(Entries on locating words and elements)
__________________________________________________
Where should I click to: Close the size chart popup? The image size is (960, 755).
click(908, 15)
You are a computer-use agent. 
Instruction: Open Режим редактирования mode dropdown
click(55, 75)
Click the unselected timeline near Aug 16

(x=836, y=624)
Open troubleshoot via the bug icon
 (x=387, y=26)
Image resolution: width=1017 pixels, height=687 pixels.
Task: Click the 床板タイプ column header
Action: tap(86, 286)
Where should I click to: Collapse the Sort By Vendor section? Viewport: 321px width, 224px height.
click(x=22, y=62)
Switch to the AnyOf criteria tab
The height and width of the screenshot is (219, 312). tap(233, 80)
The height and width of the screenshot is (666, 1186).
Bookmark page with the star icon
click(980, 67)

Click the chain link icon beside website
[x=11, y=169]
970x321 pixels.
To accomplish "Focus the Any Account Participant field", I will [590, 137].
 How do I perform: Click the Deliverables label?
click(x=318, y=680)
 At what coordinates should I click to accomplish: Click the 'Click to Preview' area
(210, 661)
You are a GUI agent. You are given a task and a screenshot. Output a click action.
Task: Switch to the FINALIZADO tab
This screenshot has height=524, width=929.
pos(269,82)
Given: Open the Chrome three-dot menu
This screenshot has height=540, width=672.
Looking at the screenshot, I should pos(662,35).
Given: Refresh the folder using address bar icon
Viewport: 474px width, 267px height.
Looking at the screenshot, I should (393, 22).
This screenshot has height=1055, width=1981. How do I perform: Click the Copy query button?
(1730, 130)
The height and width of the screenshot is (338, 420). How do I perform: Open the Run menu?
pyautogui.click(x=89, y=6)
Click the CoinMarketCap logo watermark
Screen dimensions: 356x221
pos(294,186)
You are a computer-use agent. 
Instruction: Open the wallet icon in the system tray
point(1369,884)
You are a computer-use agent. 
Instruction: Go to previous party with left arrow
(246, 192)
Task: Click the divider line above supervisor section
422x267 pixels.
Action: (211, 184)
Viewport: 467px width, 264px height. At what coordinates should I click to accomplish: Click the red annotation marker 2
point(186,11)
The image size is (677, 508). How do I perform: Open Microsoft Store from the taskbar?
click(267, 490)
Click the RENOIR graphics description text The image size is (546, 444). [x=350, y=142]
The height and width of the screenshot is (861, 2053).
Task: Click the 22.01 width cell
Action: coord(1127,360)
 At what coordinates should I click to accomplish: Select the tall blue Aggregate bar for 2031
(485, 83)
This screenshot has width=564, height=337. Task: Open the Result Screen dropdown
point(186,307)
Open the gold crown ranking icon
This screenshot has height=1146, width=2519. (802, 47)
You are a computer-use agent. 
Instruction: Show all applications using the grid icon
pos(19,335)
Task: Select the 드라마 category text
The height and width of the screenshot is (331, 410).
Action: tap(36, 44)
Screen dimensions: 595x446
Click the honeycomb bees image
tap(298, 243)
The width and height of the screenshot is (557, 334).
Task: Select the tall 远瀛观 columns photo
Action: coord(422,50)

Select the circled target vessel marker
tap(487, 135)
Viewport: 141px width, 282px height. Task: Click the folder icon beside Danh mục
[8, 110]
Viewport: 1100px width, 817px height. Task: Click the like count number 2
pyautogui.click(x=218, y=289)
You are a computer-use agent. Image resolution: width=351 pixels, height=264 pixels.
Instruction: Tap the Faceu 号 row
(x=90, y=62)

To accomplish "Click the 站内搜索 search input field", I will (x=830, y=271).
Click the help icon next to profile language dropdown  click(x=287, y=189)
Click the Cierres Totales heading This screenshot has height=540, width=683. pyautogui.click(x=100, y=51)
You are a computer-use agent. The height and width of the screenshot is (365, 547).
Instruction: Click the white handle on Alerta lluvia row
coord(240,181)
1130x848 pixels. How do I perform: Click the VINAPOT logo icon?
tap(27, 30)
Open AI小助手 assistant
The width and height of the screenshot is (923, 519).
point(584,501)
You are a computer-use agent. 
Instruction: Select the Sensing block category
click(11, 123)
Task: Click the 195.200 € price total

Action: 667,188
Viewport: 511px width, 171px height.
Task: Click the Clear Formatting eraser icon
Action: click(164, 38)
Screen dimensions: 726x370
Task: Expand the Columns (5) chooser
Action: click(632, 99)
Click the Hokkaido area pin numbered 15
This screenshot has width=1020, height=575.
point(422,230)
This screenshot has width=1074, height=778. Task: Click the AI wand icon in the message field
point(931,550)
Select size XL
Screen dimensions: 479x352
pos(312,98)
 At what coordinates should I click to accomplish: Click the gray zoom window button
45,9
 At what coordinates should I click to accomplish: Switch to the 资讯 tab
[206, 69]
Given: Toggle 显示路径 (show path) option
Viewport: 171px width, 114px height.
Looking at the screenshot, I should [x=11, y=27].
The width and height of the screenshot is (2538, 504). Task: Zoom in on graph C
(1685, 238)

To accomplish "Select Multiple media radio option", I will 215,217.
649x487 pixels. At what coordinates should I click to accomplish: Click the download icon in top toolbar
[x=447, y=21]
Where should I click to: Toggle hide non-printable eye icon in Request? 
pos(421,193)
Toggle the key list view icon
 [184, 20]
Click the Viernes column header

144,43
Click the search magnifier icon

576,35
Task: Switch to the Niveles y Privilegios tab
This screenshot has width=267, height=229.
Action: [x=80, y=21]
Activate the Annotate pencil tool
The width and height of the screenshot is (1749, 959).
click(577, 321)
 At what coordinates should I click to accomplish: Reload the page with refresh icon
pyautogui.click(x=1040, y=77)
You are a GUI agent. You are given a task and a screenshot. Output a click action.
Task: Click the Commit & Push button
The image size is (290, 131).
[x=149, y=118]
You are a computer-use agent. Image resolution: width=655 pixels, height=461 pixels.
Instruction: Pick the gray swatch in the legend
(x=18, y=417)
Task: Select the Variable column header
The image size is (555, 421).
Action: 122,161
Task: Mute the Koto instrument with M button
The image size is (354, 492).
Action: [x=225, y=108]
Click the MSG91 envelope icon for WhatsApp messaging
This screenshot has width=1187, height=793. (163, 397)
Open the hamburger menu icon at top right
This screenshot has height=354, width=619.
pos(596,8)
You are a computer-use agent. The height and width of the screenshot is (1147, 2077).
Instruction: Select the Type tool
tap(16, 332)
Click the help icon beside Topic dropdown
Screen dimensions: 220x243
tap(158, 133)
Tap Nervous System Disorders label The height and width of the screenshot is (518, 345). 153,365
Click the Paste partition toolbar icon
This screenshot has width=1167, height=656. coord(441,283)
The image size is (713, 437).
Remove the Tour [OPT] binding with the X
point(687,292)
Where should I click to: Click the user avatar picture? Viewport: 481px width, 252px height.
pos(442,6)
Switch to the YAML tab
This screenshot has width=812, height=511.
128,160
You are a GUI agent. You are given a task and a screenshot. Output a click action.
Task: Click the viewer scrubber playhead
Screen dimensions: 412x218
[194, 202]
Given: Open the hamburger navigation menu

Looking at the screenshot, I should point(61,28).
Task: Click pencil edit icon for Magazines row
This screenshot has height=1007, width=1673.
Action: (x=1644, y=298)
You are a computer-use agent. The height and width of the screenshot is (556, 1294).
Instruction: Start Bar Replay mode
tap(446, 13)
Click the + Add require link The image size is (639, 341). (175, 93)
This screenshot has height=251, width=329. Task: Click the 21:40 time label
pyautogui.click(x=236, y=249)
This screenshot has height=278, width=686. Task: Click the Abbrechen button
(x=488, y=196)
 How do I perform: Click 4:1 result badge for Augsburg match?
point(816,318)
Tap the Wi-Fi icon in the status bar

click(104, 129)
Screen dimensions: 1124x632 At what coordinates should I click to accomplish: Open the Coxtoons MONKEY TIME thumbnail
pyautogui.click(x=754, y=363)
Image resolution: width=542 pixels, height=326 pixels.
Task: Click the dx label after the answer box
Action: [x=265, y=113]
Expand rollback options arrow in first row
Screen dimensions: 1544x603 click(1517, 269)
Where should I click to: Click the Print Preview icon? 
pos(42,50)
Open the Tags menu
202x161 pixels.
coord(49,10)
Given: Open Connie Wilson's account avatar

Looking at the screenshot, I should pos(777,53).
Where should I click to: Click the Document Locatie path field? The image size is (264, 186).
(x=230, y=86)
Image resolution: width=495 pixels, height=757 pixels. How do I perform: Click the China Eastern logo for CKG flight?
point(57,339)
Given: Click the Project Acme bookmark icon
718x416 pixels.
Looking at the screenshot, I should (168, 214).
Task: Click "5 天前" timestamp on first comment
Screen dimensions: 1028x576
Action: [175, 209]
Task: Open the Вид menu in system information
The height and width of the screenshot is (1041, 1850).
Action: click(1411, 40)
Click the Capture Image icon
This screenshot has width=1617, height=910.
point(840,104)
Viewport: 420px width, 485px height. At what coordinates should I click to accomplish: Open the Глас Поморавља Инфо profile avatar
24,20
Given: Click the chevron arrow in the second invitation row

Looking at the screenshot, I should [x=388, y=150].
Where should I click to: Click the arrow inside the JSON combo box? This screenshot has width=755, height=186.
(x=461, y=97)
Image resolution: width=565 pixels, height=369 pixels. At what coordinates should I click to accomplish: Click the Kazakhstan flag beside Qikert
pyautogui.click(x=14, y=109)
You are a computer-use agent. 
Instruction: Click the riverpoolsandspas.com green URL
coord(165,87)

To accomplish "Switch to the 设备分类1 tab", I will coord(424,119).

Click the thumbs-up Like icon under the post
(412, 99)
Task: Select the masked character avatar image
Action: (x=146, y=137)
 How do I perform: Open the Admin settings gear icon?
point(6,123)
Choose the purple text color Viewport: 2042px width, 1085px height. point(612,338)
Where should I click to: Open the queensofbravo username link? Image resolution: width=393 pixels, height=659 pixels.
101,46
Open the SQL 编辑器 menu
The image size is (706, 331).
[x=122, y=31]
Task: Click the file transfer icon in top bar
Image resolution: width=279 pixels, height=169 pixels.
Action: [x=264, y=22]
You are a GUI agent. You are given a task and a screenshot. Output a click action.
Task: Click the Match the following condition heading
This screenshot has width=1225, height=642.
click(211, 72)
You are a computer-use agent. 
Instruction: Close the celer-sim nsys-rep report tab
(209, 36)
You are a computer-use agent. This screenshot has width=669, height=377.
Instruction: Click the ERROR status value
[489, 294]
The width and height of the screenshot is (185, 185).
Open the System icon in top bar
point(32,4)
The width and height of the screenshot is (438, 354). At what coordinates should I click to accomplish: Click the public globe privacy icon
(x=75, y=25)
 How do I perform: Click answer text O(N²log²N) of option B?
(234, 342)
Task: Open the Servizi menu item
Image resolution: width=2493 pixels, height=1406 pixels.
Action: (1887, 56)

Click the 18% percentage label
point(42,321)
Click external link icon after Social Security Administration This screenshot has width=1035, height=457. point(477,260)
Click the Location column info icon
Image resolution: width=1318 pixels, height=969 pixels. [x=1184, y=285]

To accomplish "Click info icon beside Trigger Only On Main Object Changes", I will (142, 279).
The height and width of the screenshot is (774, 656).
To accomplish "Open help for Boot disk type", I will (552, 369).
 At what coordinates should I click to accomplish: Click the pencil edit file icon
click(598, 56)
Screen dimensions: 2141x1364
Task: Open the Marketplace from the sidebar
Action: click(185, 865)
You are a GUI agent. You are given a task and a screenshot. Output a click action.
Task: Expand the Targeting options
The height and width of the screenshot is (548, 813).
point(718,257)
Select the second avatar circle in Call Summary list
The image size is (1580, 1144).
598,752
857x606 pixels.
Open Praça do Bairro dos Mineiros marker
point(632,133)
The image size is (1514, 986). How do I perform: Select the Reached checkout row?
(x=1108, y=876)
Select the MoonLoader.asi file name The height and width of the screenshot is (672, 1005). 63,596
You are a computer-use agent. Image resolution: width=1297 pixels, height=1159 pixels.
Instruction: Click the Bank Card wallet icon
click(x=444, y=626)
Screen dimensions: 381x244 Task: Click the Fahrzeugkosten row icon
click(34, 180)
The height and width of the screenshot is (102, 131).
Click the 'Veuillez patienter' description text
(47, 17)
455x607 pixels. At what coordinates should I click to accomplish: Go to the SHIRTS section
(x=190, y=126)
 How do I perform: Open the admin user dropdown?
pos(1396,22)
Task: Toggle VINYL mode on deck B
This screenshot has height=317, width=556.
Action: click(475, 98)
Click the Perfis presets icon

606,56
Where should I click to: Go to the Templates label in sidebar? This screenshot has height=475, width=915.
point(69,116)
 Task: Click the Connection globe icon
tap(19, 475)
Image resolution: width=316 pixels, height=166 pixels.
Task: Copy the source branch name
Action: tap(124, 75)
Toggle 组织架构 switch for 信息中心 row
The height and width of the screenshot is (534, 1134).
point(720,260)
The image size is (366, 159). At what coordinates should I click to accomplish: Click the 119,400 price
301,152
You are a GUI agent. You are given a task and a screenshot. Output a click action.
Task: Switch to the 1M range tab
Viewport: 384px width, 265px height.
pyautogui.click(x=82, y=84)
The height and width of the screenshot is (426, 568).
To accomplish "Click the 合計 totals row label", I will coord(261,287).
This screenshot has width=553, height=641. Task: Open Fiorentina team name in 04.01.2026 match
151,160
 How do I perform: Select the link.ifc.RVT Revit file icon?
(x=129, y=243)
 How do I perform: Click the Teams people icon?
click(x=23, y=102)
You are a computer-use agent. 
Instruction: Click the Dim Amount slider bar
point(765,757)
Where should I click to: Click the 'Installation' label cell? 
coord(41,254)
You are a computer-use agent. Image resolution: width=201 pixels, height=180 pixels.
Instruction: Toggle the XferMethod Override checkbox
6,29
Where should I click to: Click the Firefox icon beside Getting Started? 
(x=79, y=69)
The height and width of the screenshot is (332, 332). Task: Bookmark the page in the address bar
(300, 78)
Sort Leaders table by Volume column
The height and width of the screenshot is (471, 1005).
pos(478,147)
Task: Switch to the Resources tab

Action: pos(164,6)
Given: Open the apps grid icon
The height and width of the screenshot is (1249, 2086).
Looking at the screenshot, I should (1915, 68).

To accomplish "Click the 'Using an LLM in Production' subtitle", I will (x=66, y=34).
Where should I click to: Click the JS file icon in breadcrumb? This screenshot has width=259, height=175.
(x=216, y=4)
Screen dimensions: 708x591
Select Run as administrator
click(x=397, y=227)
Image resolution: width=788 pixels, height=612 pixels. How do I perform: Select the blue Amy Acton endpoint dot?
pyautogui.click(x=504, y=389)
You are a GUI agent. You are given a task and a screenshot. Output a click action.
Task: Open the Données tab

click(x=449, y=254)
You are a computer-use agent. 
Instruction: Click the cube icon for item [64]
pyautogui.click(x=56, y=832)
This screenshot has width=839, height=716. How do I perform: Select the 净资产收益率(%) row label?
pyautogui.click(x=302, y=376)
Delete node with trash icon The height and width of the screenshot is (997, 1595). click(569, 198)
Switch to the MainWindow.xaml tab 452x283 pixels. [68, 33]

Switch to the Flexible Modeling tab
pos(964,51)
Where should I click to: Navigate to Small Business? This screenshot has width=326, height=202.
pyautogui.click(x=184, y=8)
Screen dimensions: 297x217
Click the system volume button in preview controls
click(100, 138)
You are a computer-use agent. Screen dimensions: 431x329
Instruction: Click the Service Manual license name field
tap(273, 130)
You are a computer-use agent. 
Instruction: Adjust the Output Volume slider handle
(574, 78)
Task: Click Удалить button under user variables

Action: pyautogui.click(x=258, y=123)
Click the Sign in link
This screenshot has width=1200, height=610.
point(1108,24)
__________________________________________________
## [SHORT EXERCISE]
Output the entries verbatim, starting at the line containing "The width and height of the screenshot is (2538, 504)." and ending at the line containing "pos(421,193)".

## [TASK RESULT]
The width and height of the screenshot is (2538, 504). Task: Zoom in on graph C
(1685, 238)

To accomplish "Select Multiple media radio option", I will 215,217.
649x487 pixels. At what coordinates should I click to accomplish: Click the download icon in top toolbar
[x=447, y=21]
Where should I click to: Toggle hide non-printable eye icon in Request? 
pos(421,193)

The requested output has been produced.